Hello everyone, after expanding our training data scale, we noticed a significant increase in the time per iteration. Using the nsys profiler, we found that after loading a large dataset into memory for training, the main training thread would randomly get stuck. You can see the situation in the image below.
- Initially, we suspected it was a communication issue, as most of the cards were stuck on NCCL communication operators.

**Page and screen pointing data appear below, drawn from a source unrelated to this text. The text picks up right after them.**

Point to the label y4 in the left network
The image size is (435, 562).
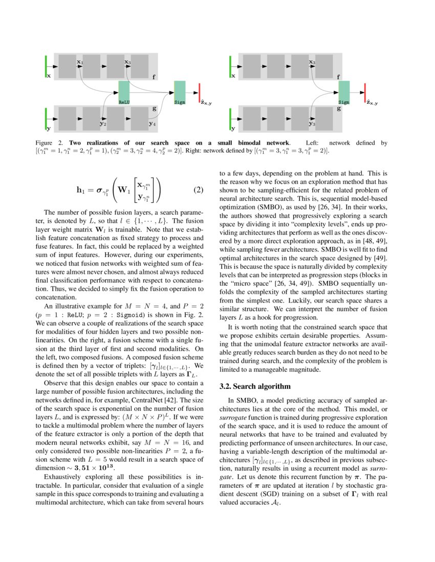pos(153,123)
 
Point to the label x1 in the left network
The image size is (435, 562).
pos(80,62)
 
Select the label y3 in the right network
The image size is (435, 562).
pos(312,123)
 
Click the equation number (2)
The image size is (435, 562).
pos(199,191)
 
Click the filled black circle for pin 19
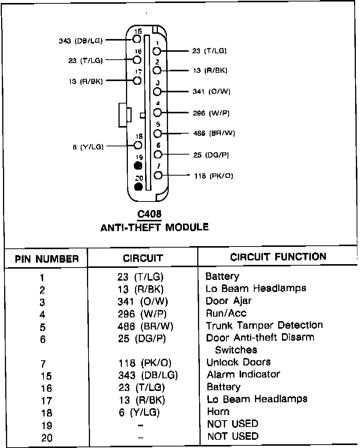tap(138, 165)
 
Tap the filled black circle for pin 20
tap(138, 186)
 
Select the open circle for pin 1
tap(157, 51)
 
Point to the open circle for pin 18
tap(138, 145)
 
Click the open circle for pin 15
tap(136, 39)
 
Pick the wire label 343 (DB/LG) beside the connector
tap(81, 41)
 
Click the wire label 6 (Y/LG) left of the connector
tap(88, 147)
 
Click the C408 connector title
tap(149, 214)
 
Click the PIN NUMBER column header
tap(47, 259)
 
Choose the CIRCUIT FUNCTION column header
tap(278, 257)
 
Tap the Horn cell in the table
tap(218, 411)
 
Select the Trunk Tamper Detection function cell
tap(264, 325)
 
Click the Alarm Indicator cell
tap(243, 374)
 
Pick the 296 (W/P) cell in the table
tap(142, 313)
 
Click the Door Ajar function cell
tap(229, 301)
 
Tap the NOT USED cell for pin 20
tap(232, 436)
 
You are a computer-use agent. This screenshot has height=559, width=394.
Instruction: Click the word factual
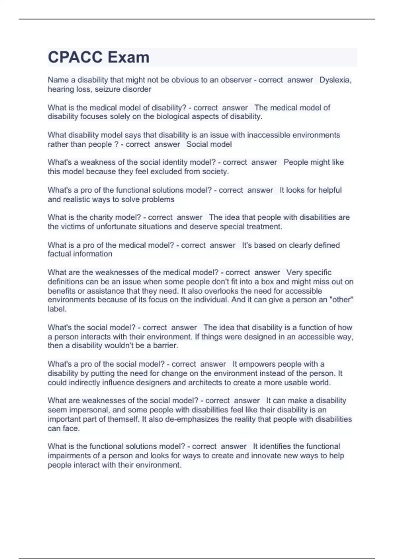pos(60,254)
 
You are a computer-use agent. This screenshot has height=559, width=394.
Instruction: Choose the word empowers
pos(254,364)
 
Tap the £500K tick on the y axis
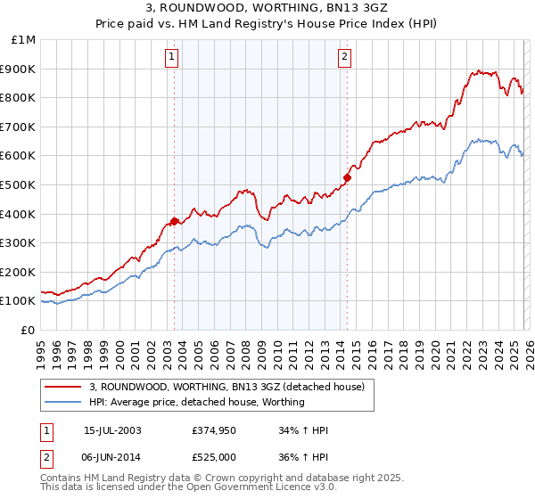[19, 184]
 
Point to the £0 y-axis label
[27, 330]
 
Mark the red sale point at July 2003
[175, 221]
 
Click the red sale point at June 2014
[347, 177]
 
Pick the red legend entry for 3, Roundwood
[226, 388]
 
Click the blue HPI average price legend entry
[196, 403]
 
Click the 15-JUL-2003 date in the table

- After careful investigation, we discovered that the cause of the NCCL slowdown was due to some GPUs’
pt_main_thread
being in an unscheduled state during the iterations where the time increased. This caused an increase in the time taken for the forward phase. Meanwhile, the other GPUs, which were functioning normally, experienced NCCL slowdown because they had to wait for the GPUs corresponding to the stuckpt_main_thread
.
- We found that in most cases, the stuck state of the
pt_main_thread
depended on another thread that was being forked. Generally, once the other thread finished forking, the stuckpt_main_thread
would resume scheduling.
- From the perspective of the nsys profiler, we could only see multiple threads under python3.8, and there were many threads with the same name as “pt_main_thread.” We couldn’t gain any information from the thread names. Additionally, the call stacks of each thread did not provide much valuable information.
This phenomenon did not occur when we used smaller datasets or fewer GPUs for training. This issue is quite peculiar, and we haven’t encountered it before. We would like to ask if anyone has experienced similar bugs or if there are any suggestions on how to approach analyzing this problem more effectively?
We would like to ask for advice on how to further debug this issue and identify the root cause.